Monday, October 29, 2012

Oil Rigs - Types of Oil Rigs



In 2005 alone, the U. S. produced an approximate 9,000,000 barrels of crude oil a day and imported 13.21 million barrels every day from other nations. This oil gets refined into petrol, kerosene, heating oil and other products. To keep up with our consumption, oil firms must consistently look for new sources of petroleum, as well as improve the production of existing wells.

An oil well is a general term for any uninteresting thru the Earth's surface designed to find and produce petroleum oil hydrocarbons. Sometimes some natural gas is produced along with the oil, and a well designed to produce mainly or only gas might be named a gas well.

The term can refer to land-based oil rigs, or a marine-based structure commonly called an 'offshore rig'. The term correctly refers to the equipment that drills the oil well including the rig crane ( which is like a metal frame tower). Laypeople also refer to the structure on that the oil rigs and from which the wells produce as a 'rig', but this isn't correct. The right name for the structure in a marine environment is platform. 

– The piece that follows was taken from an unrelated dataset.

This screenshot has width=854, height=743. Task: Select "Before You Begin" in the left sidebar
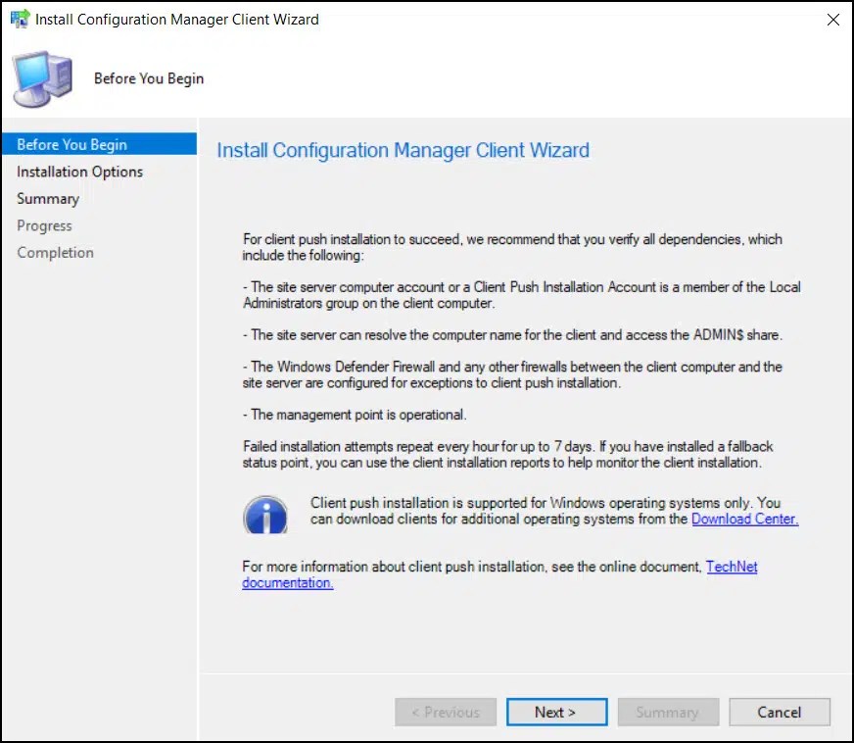click(x=71, y=144)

In early oil exploration, drilling rigs were semi-permanent in nature regularly being built on site and left in place after the completion of the well. In more latest times drilling rigs are pricey custom built machines that are capable of being moved from well to well. Some light duty drilling rigs are similar in nature to a mobile crane though these are more typically used to drill water wells. Bigger land rigs must be damaged apart into multiple sections and loads to move to a new location, a process which can frequently take weeks.

See SogiantPetroequipment USA Corporation, specialists in oil rigs, pump jack, OCTG, mud pumps and truck mounted rigs.